Saved data entries
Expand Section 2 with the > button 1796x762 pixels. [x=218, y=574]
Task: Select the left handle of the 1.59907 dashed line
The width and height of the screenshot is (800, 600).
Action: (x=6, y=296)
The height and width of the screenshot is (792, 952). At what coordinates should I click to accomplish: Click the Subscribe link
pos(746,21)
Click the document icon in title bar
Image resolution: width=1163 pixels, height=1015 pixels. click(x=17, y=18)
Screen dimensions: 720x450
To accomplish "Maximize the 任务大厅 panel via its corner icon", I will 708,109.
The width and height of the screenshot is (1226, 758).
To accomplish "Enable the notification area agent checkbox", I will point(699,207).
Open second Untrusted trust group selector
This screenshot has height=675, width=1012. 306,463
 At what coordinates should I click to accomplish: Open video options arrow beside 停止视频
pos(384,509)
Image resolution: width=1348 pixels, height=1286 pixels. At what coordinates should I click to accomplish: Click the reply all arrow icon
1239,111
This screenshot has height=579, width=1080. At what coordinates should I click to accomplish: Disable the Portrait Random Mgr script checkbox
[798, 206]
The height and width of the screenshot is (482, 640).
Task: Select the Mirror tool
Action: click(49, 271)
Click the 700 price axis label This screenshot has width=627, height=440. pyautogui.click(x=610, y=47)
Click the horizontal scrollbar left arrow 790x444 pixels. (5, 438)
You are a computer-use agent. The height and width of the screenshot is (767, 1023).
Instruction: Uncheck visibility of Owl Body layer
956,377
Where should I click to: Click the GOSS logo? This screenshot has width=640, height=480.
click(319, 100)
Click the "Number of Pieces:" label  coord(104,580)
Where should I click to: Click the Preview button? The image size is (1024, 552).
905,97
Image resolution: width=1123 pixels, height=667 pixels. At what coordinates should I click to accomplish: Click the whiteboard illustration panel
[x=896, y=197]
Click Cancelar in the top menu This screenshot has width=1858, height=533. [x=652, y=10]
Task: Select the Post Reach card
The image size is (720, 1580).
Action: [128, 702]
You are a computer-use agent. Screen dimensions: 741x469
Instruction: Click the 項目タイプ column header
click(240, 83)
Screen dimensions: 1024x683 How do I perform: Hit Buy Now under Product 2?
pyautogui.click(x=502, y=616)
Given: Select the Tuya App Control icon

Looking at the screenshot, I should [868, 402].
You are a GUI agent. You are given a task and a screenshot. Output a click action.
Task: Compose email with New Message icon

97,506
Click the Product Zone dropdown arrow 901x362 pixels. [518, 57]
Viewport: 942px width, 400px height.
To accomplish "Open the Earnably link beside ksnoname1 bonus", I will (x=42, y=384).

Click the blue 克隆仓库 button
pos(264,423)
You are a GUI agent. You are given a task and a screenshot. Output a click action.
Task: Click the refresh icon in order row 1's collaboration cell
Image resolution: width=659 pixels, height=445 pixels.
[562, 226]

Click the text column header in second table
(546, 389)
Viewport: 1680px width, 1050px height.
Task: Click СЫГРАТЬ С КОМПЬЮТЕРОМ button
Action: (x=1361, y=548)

PROBLEM TO SOLVE: The entries above must be retyped exactly, down to the last character.

REPLY TO THE EXERCISE:
Expand Section 2 with the > button 1796x762 pixels. [x=218, y=574]
Task: Select the left handle of the 1.59907 dashed line
The width and height of the screenshot is (800, 600).
Action: (x=6, y=296)
The height and width of the screenshot is (792, 952). At what coordinates should I click to accomplish: Click the Subscribe link
pos(746,21)
Click the document icon in title bar
Image resolution: width=1163 pixels, height=1015 pixels. click(x=17, y=18)
Screen dimensions: 720x450
To accomplish "Maximize the 任务大厅 panel via its corner icon", I will 708,109.
The width and height of the screenshot is (1226, 758).
To accomplish "Enable the notification area agent checkbox", I will point(699,207).
Open second Untrusted trust group selector
This screenshot has height=675, width=1012. 306,463
 At what coordinates should I click to accomplish: Open video options arrow beside 停止视频
pos(384,509)
Image resolution: width=1348 pixels, height=1286 pixels. At what coordinates should I click to accomplish: Click the reply all arrow icon
1239,111
This screenshot has height=579, width=1080. At what coordinates should I click to accomplish: Disable the Portrait Random Mgr script checkbox
[798, 206]
The height and width of the screenshot is (482, 640).
Task: Select the Mirror tool
Action: click(49, 271)
Click the 700 price axis label This screenshot has width=627, height=440. pyautogui.click(x=610, y=47)
Click the horizontal scrollbar left arrow 790x444 pixels. (5, 438)
You are a computer-use agent. The height and width of the screenshot is (767, 1023).
Instruction: Uncheck visibility of Owl Body layer
956,377
Where should I click to: Click the GOSS logo? This screenshot has width=640, height=480.
click(319, 100)
Click the "Number of Pieces:" label  coord(104,580)
Where should I click to: Click the Preview button? The image size is (1024, 552).
905,97
Image resolution: width=1123 pixels, height=667 pixels. At what coordinates should I click to accomplish: Click the whiteboard illustration panel
[x=896, y=197]
Click Cancelar in the top menu This screenshot has width=1858, height=533. [x=652, y=10]
Task: Select the Post Reach card
The image size is (720, 1580).
Action: [128, 702]
You are a computer-use agent. Screen dimensions: 741x469
Instruction: Click the 項目タイプ column header
click(240, 83)
Screen dimensions: 1024x683 How do I perform: Hit Buy Now under Product 2?
pyautogui.click(x=502, y=616)
Given: Select the Tuya App Control icon

Looking at the screenshot, I should [868, 402].
You are a GUI agent. You are given a task and a screenshot. Output a click action.
Task: Compose email with New Message icon

97,506
Click the Product Zone dropdown arrow 901x362 pixels. [518, 57]
Viewport: 942px width, 400px height.
To accomplish "Open the Earnably link beside ksnoname1 bonus", I will (x=42, y=384).

Click the blue 克隆仓库 button
pos(264,423)
You are a GUI agent. You are given a task and a screenshot. Output a click action.
Task: Click the refresh icon in order row 1's collaboration cell
Image resolution: width=659 pixels, height=445 pixels.
[562, 226]

Click the text column header in second table
(546, 389)
Viewport: 1680px width, 1050px height.
Task: Click СЫГРАТЬ С КОМПЬЮТЕРОМ button
Action: (x=1361, y=548)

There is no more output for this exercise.